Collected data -
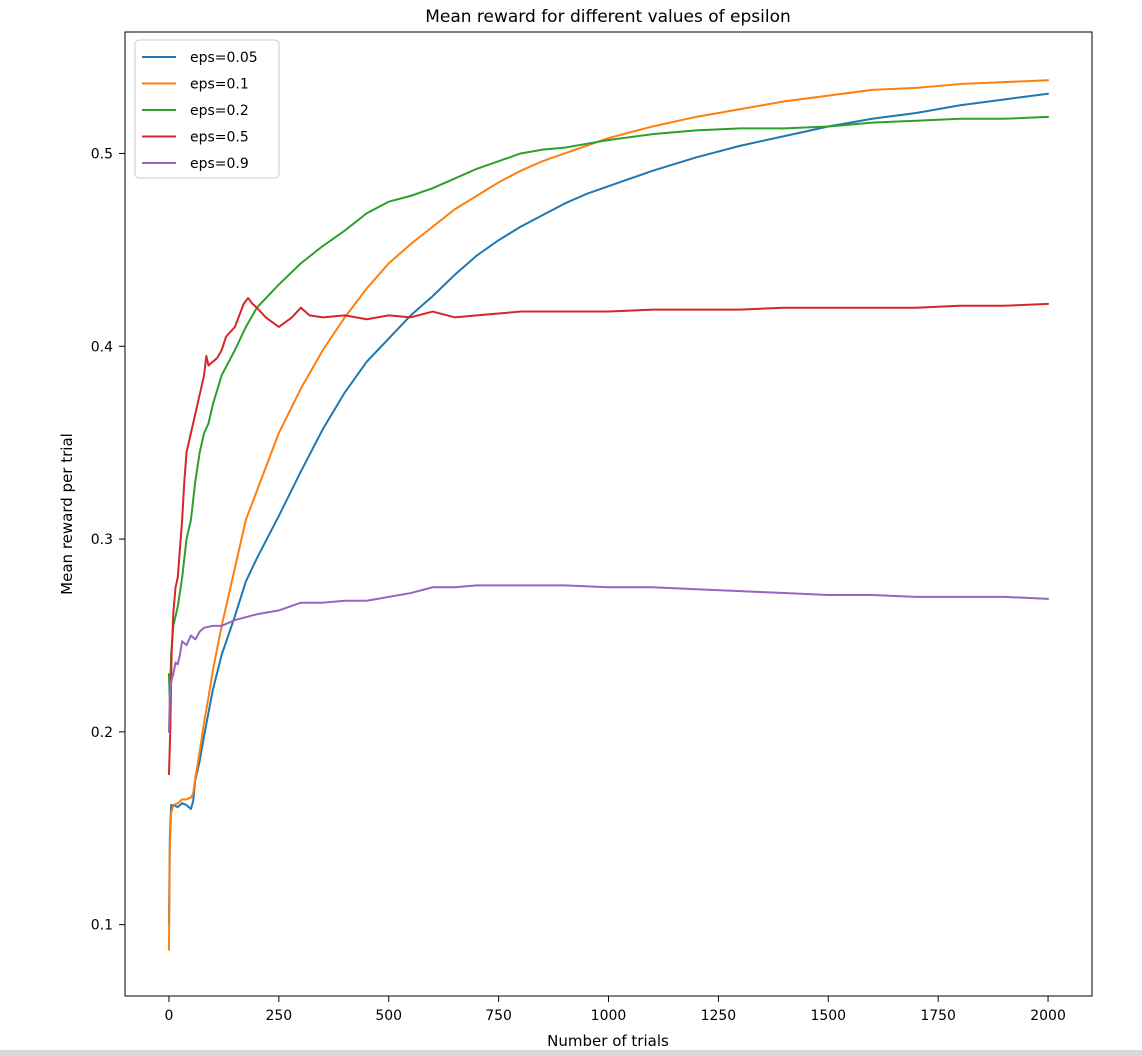 Image resolution: width=1142 pixels, height=1056 pixels. I want to click on legend: eps=0.05 eps=0.1 eps=0.2 eps=0.5 eps=0.9, so click(207, 109).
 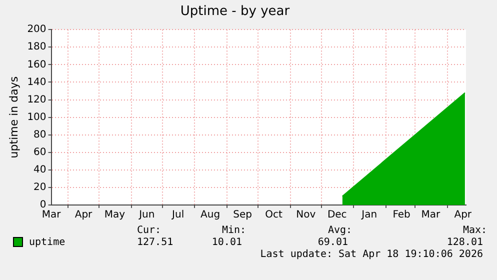 I want to click on y-axis-title: uptime in days, so click(x=14, y=117).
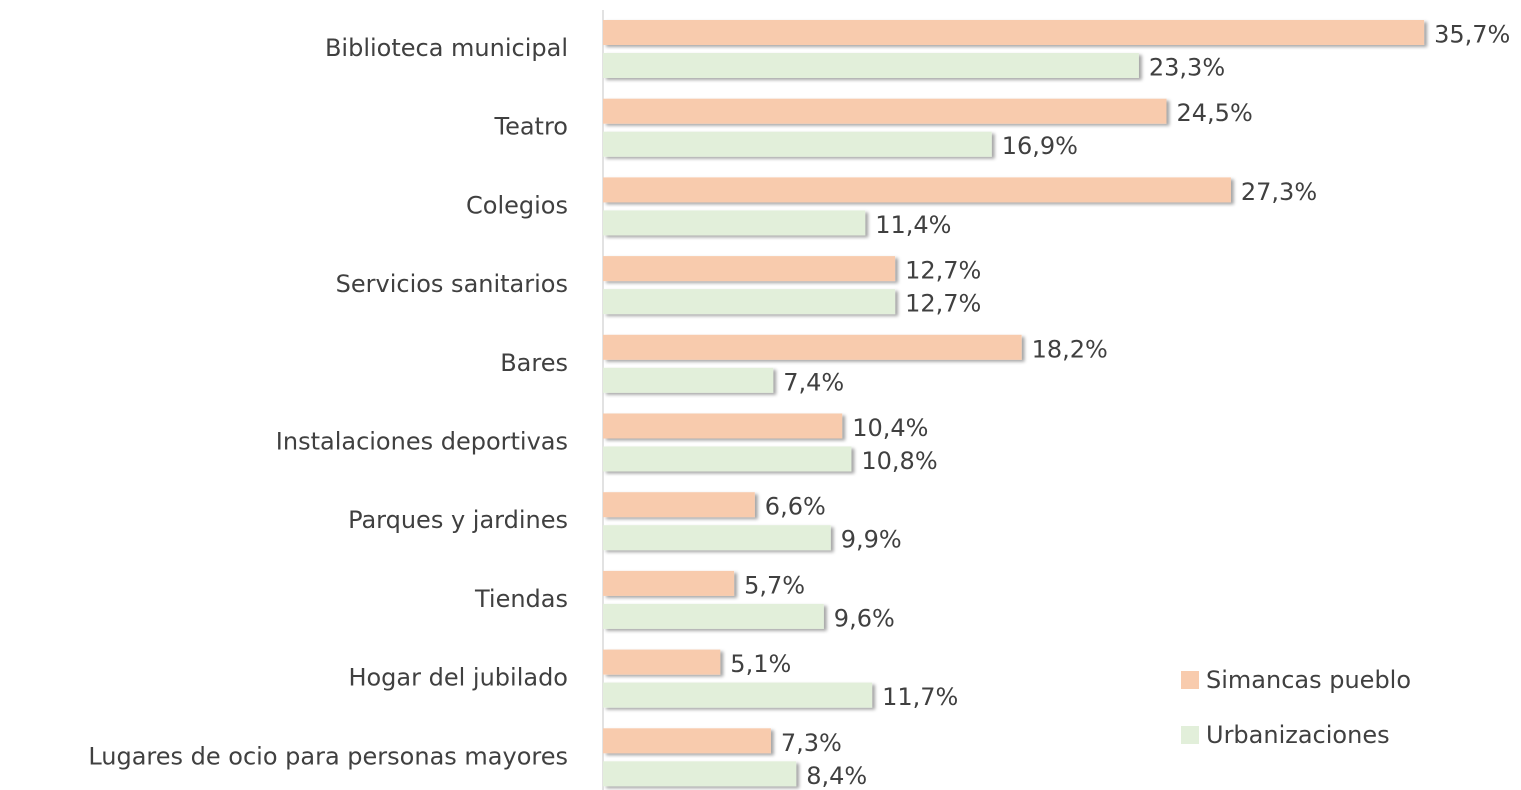 This screenshot has width=1521, height=790. What do you see at coordinates (812, 743) in the screenshot?
I see `data-label: 7,3%` at bounding box center [812, 743].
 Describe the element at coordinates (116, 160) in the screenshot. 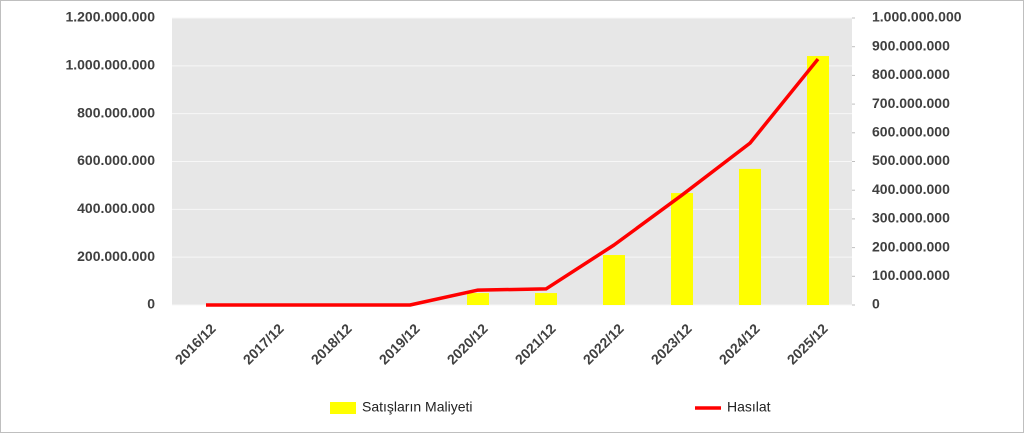

I see `y-tick-label: 600.000.000` at that location.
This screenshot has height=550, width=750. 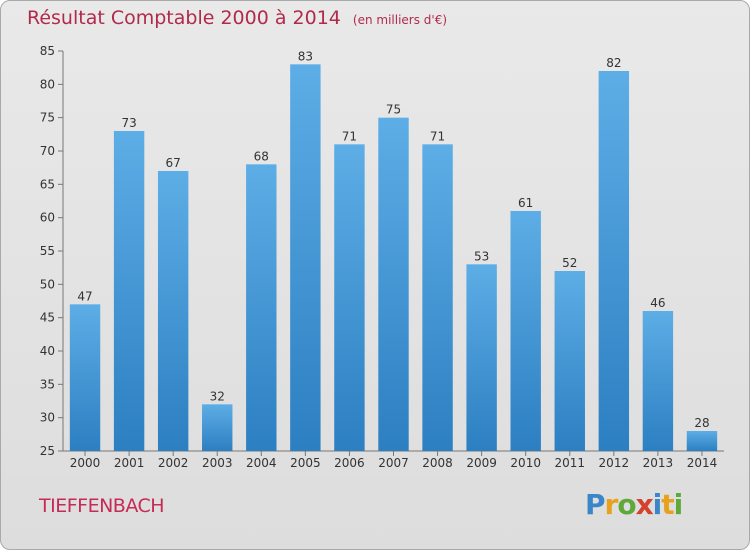 I want to click on y-tick-label: 25, so click(x=48, y=451).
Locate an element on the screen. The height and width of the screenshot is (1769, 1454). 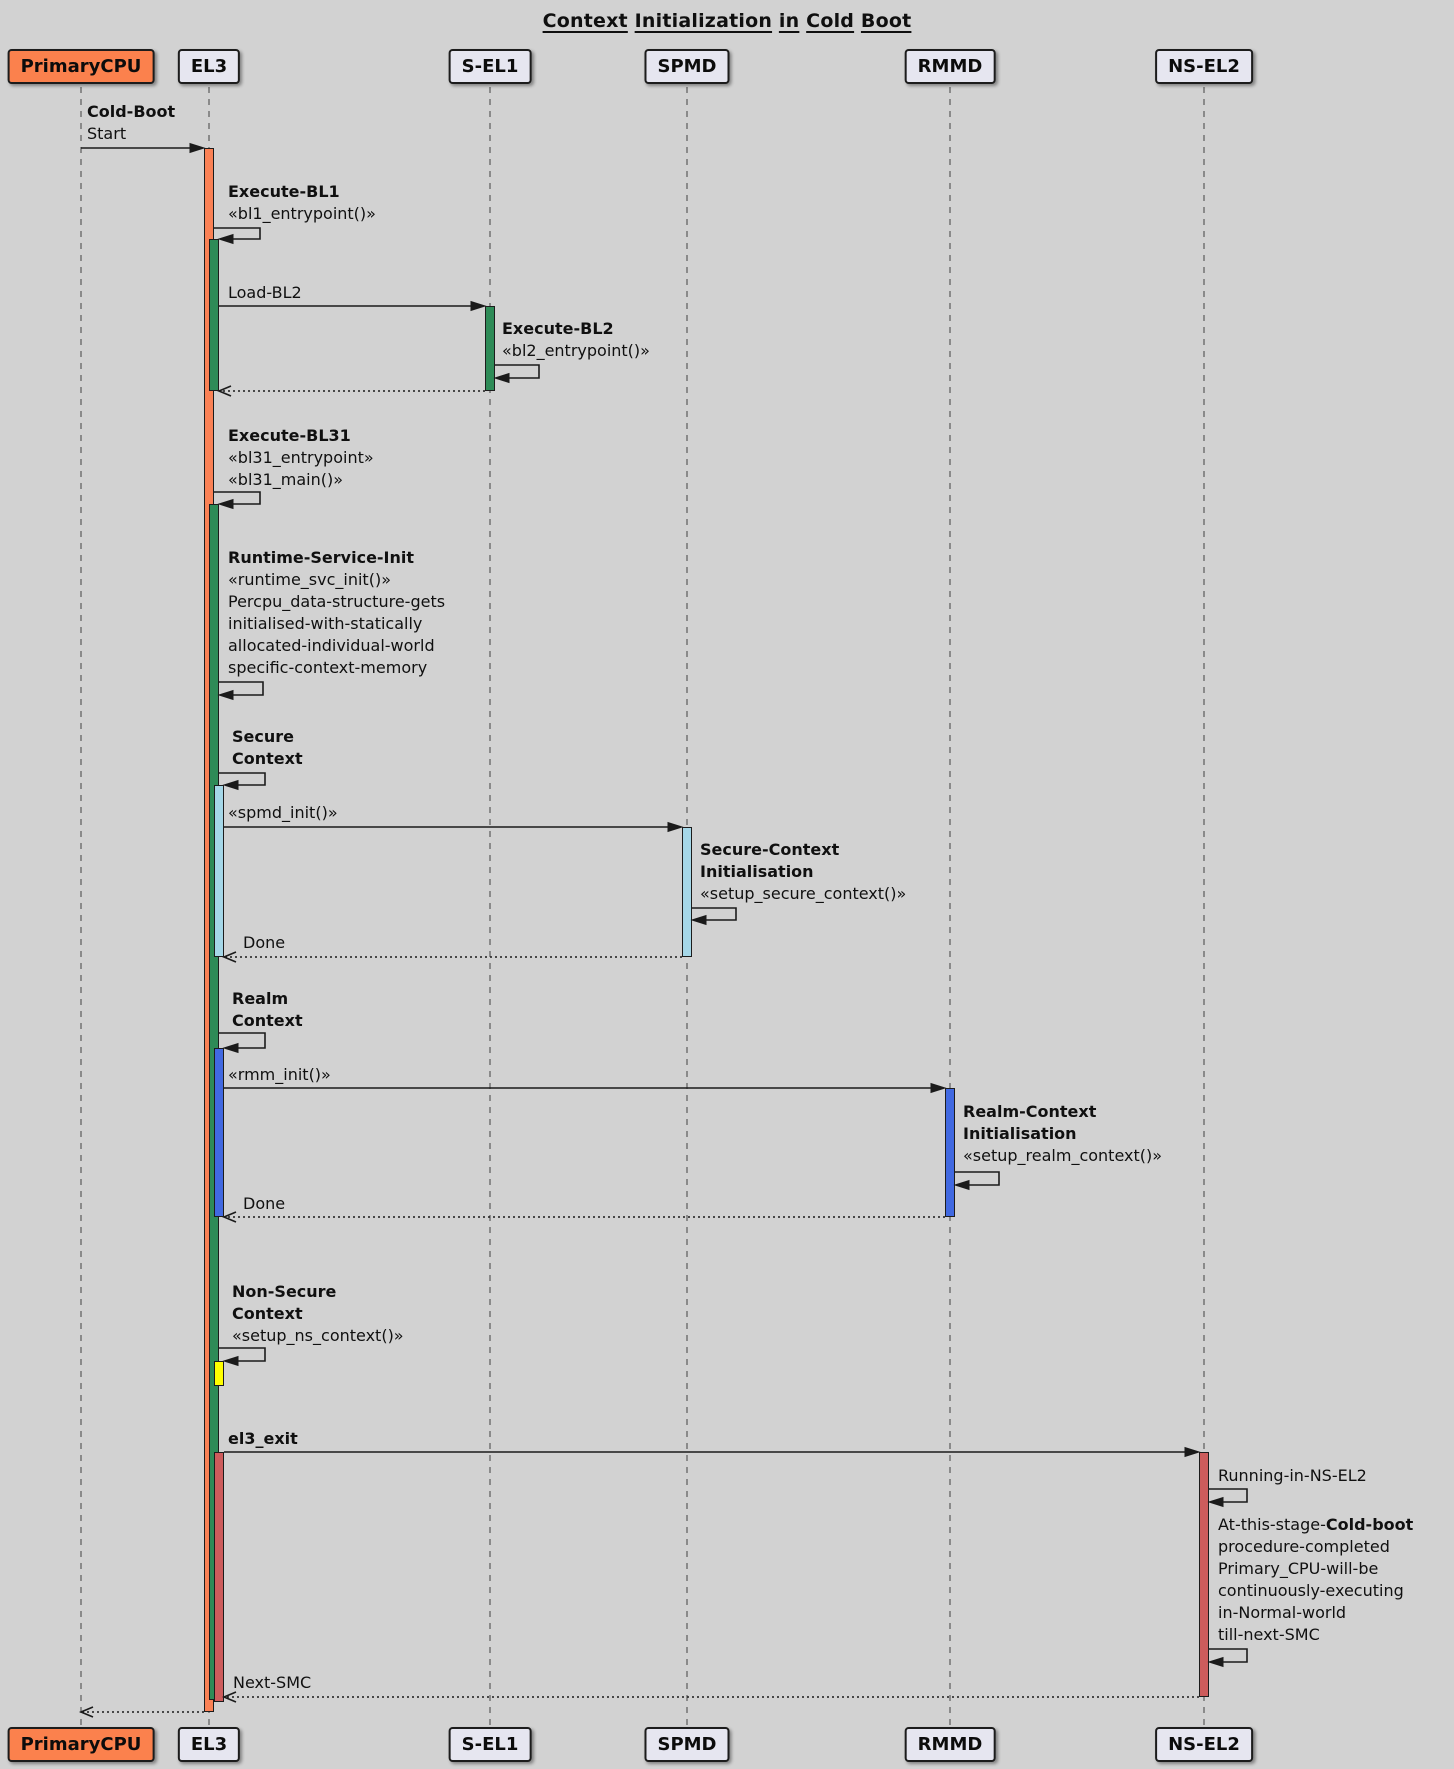
label-text: Next-SMC is located at coordinates (272, 1682).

WHAT YOU NEED TO DO - Rewrite the listing from the line containing "Locate an element" through the end, substituting "image" for "screenshot" and changing nothing else. Leave the pictures out.

SOLVED PROBLEM -
Locate an element on the screen. The height and width of the image is (1769, 1454). 
label-text: Next-SMC is located at coordinates (272, 1682).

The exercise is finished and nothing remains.